I don't think for a moment that Sony will rush the PS4 and abandon their track record of making very powerful systems. The PS3 is a powerful system (especially the CELL) and it has many more years of life in it. I think they will make various slim versions of the PS3 until about 2014 when they launch the PS4.

I think the PS4 will be incredibly powerful with a monster CELL chip or multiple smaller cell chips.
 
I have no idea if this rumor is true or not, though it (unfortunately) makes kind of sense,
I imagine PS4 will be equipped with a more powerful GPU and an improved CELL. Too bad a 2011 GPU coupled with CELL doesn't make any sense, but that's the price you have to pay when you make so many mistakes in the first place.
What make you think they will marry it with a contemporary GPU design?
The Wii didn´t use a contemporary GPU and it worked quite well.

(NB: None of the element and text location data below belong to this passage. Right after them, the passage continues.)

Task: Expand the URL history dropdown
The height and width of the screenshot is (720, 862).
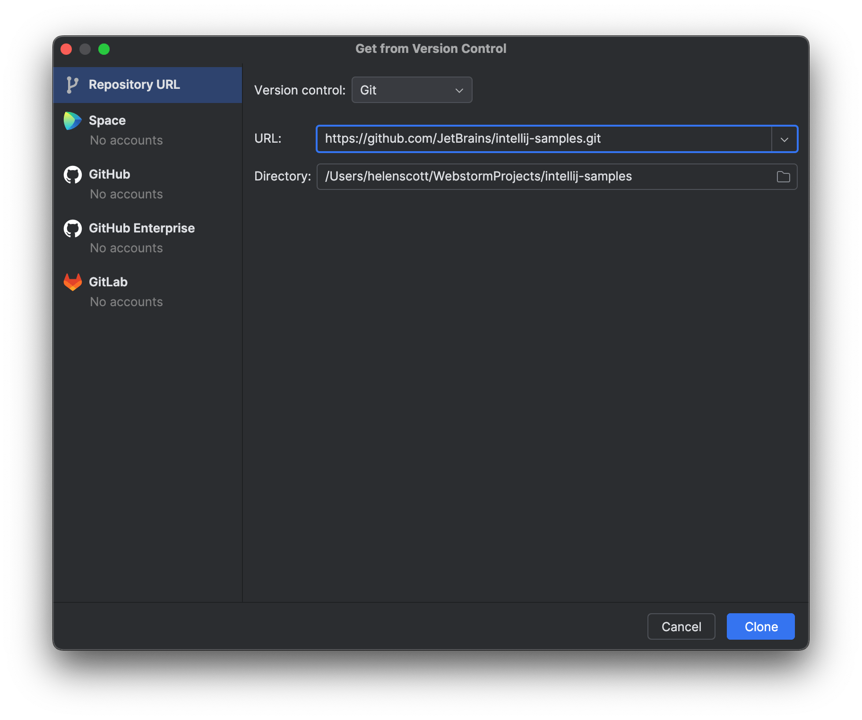Action: pos(784,139)
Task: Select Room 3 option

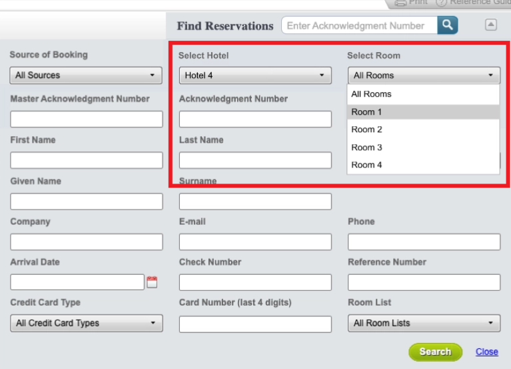Action: (x=367, y=147)
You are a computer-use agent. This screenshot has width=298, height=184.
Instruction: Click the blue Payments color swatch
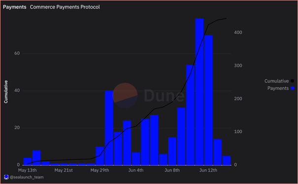click(292, 88)
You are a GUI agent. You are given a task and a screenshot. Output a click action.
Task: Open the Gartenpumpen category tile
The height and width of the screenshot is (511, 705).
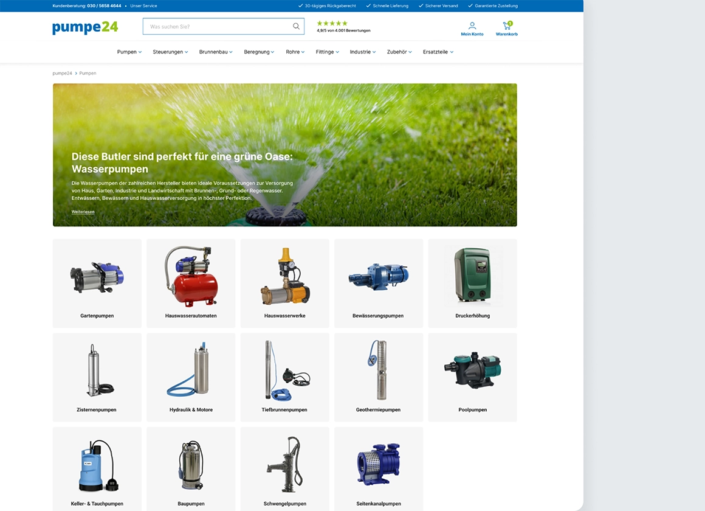point(97,283)
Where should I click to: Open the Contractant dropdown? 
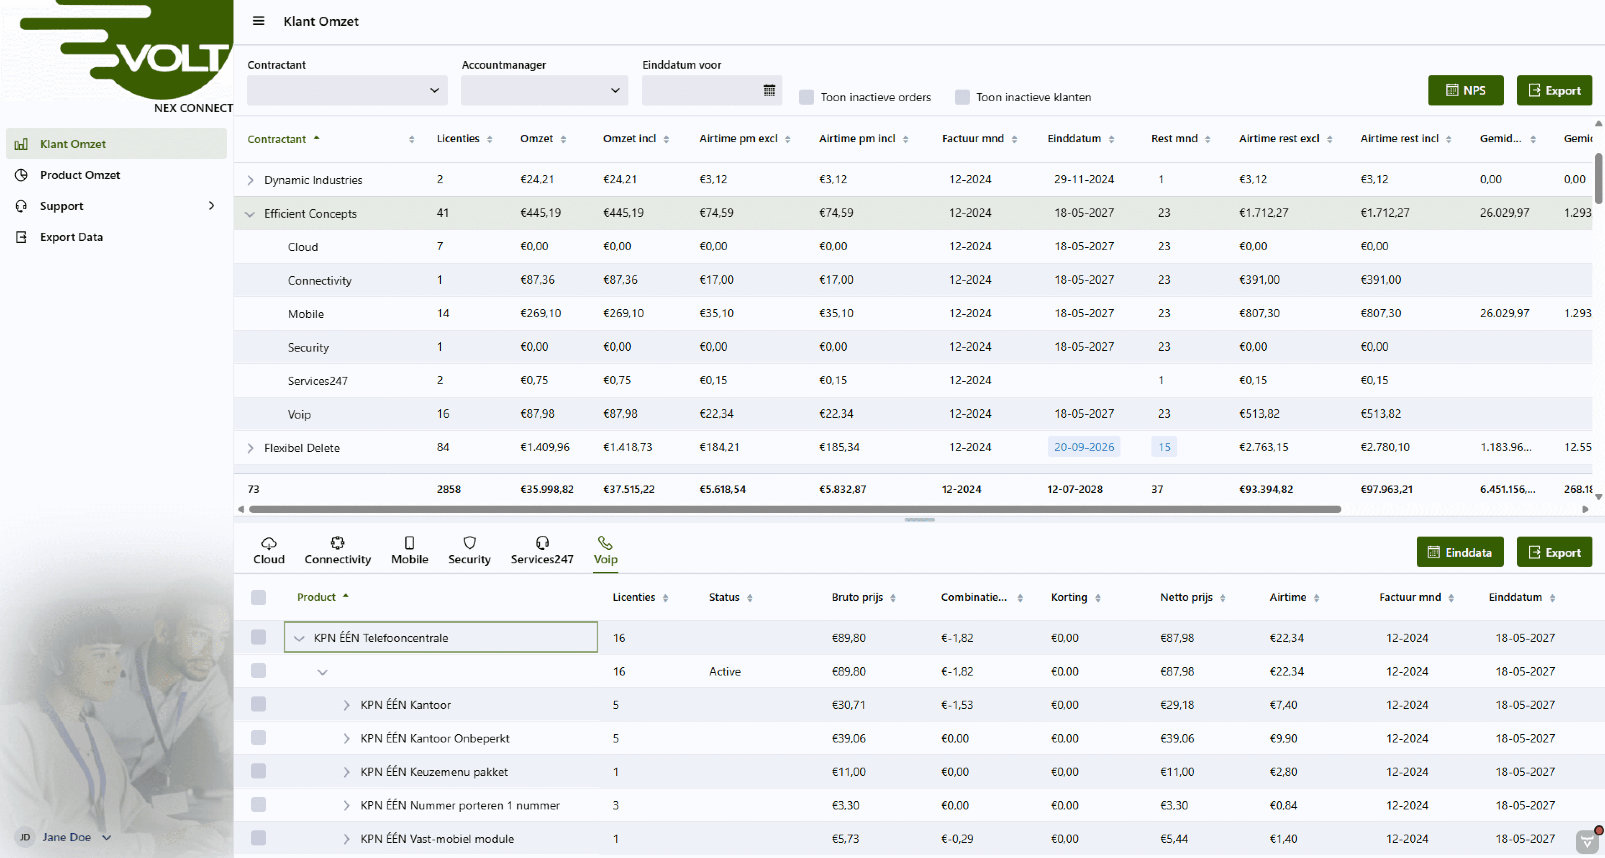click(x=347, y=90)
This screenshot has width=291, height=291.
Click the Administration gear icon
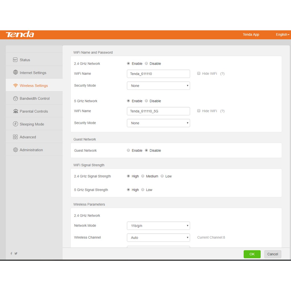[15, 150]
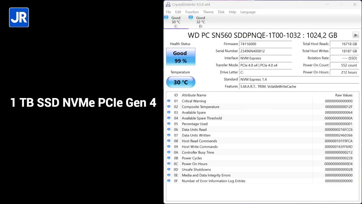Open the Function menu
Screen dimensions: 362x204
point(192,12)
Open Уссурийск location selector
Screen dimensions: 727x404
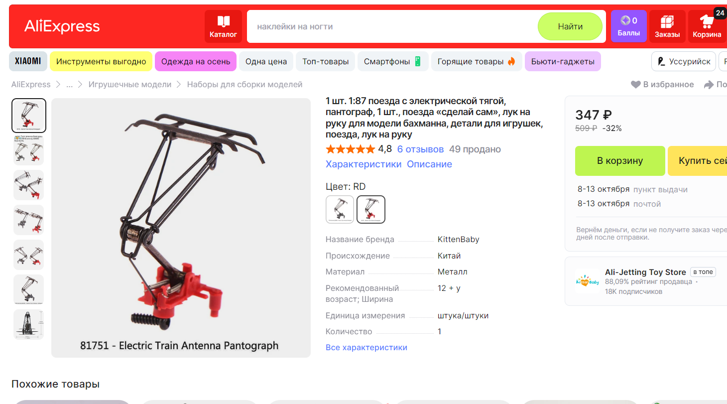click(x=684, y=62)
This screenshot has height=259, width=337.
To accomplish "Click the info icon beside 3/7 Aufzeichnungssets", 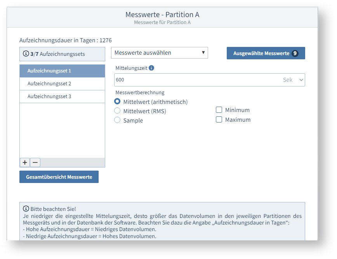I will pyautogui.click(x=26, y=54).
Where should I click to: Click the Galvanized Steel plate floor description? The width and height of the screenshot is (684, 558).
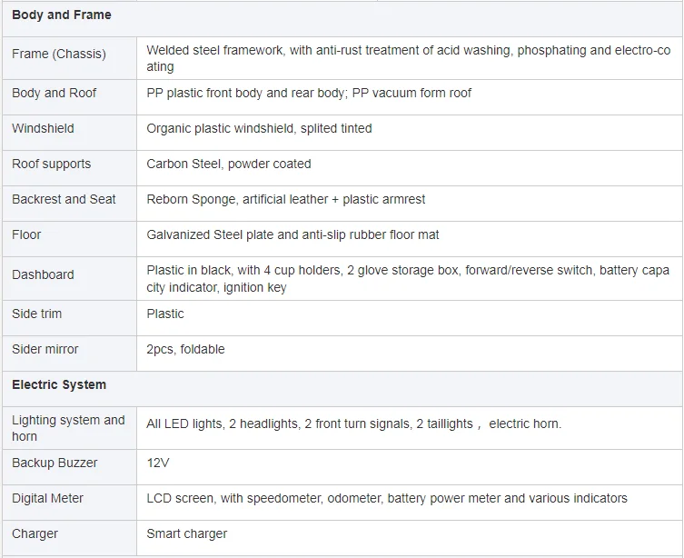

If Sony is going along this route for real I see MS doing exactly the same: they can 'just' add out of order execution to Xenon (and perhaps remove a core..) and replace Xenos with an improved version (more ALUs/TMUs) or a more modern GPU. Though having OOOE is probably a pipe dream, they will just add a few cores.
Yeah once the developers have got used to the restrictions of OOOE it doesn´t make sense to go back.

Frequency/core-count increases would be a given though in a new console iteration, just because - at least the frequency increase - would be so easy. The memory controller seems a very important architectural change to make to the fundamental layout of Cell, given how core to the present architecture of the chip the Rambus I/O is. So, I was just surprised that a move like that would take place without IBM at all, since I just wouldn't see why IBM would be distanced from that shift.

But, One's improved translation offers a much clearer picture; after all having few engineers in Austin is very very different than having no engineers. Beyond that, most of the ideas Goto floats are things we've been discussing here for a couple of months anyway. New threads/posts just get folk that had been absent those other discussions newly involved/worked up.
As IBM already has implemented a DDR2 interface in their HPC version of Cell it´s probably does not involve much work reshaping it for DDR3. They may even go with IBMs improved DP SPEs.

Thanks to one for the translation, clarifying which parts that are Gotos own speculations. The article does not really provide much more information than Sony is "evaluating different solutions for the PS4".

However, I agree with one part of Gotos speculation: "The only option that makes the 2011 launch possible is to refine the current architecture". I think that is true, if a 2011 launch is the target that is.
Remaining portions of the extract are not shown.